▶ WHAT NEEDS TO BE DONE: An exact copy is needed of the lines in the entries below from the line with "This screenshot has width=463, height=355." up to and including the line with "You are a computer-use", and of nothing else. Leave the pictures out.

▶ DATA SUPPLIED:
________
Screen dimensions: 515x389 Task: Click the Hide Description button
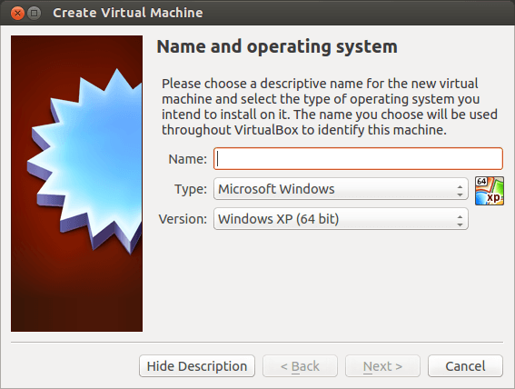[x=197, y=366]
________
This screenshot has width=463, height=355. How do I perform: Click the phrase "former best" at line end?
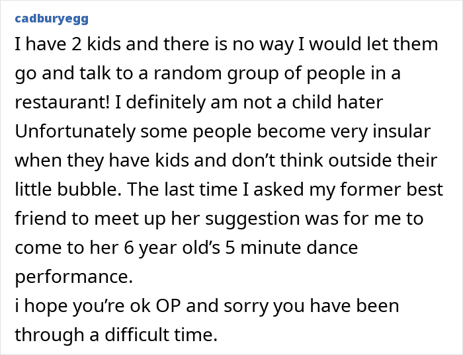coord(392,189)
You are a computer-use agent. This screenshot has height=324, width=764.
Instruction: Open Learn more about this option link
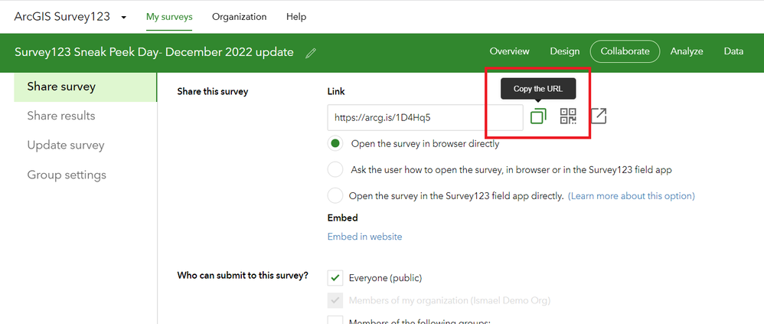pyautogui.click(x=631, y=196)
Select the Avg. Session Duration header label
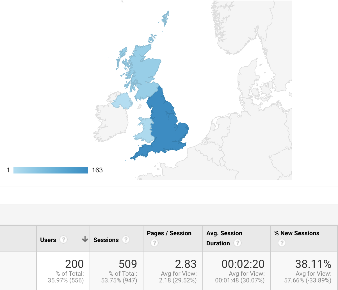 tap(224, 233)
________
▶ ANSWER FOR THIS EXERCISE:
This screenshot has width=463, height=355. How do I perform: Click the phrase "former best" at line end?
coord(392,189)
You are a computer-use agent. This screenshot has height=324, width=764.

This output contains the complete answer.